By TERRY WOOTEN
Poet bard
---- — Feb. 15th was the 192nd birthday of Susan B. Anthony, the champion of the women's suffrage movement during the 19th century. She was born precocious and learned to read and write at 3. Her father once pulled her out of school because girls weren't allowed to learn long division.
As a young woman, Susan fretted over her looks and feared public speaking. Later she became a powerful orator. She was a feminist long before the Civil War.
On Nov. 18, 1872, Susan was arrested for voting in the presidential election. The judge wouldn't allow her to speak in her own defense.
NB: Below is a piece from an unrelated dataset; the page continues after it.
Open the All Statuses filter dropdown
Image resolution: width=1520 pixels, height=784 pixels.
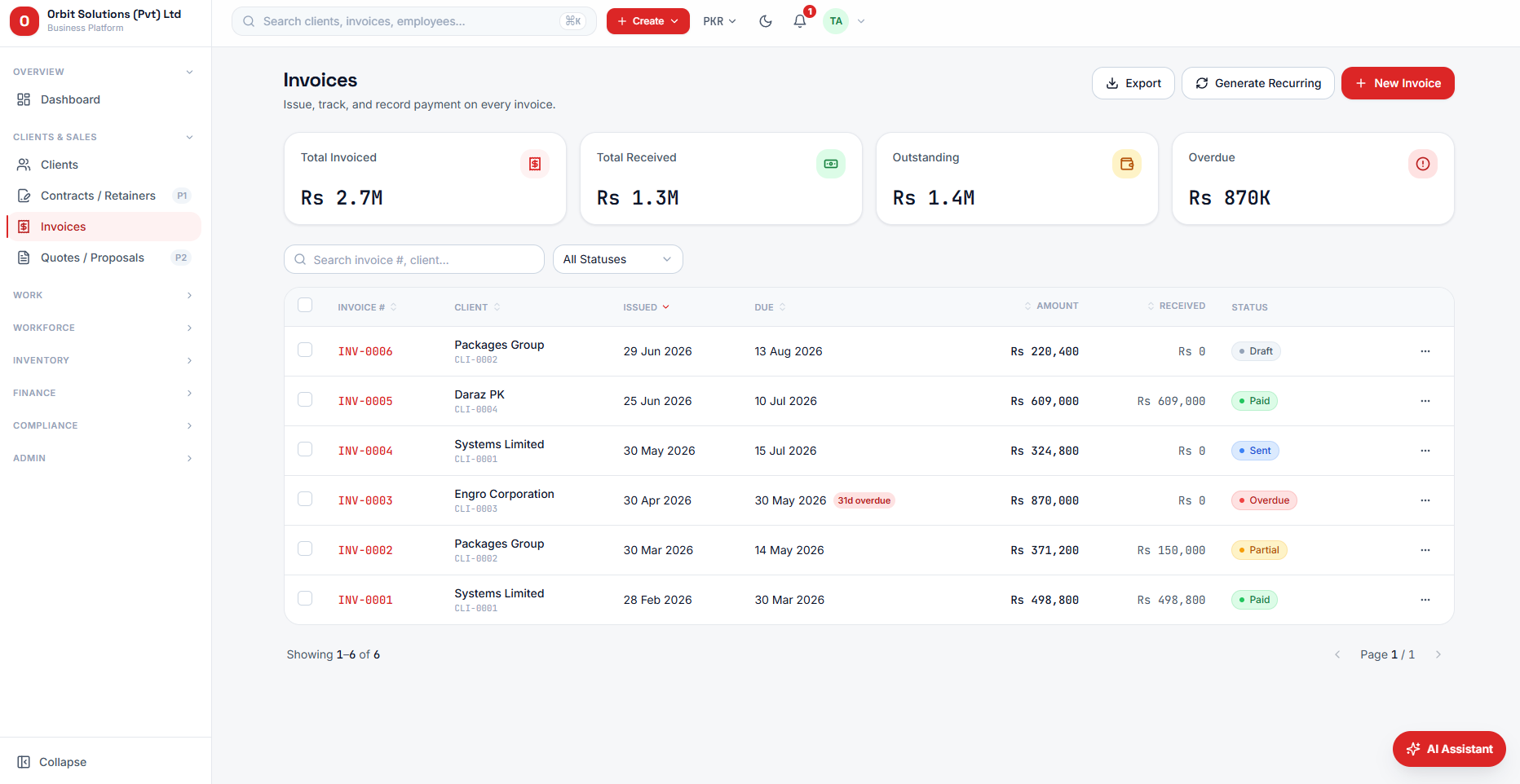pyautogui.click(x=617, y=259)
He ordered the jury to declare her guilty, and read a statement he'd written before the trial. She was fined a hundred dollars, which she refused to pay.
Susan B. Anthony died March 13, 1906. Fourteen years later the Nineteenth Amendment was ratified, giving women the right to vote.
Joan of Arc (1412-1431) is another of my favorite women. She dared to be a warrior in the Hundred Years' War. Charges against her were for being too spiritually creative, dressing like a man and sassing her elders (all men, of course). She was burned at the stake.
Like all wars, World War II was one of the great tragedies in world history, but a major side effect was a forward shift in women's rights. I think Susan and Joan would have been proud of Rosie the Riveter.
Throughout history, women have been discriminated against. The gender war, especially in certain parts of the world continues.
March is Women's Herstory Month. To celebrate the leap, here are three women's voices from my Elders Projects.
Audrey Kaiser
One big change that happened
during the war
was girls started wearing pants to school.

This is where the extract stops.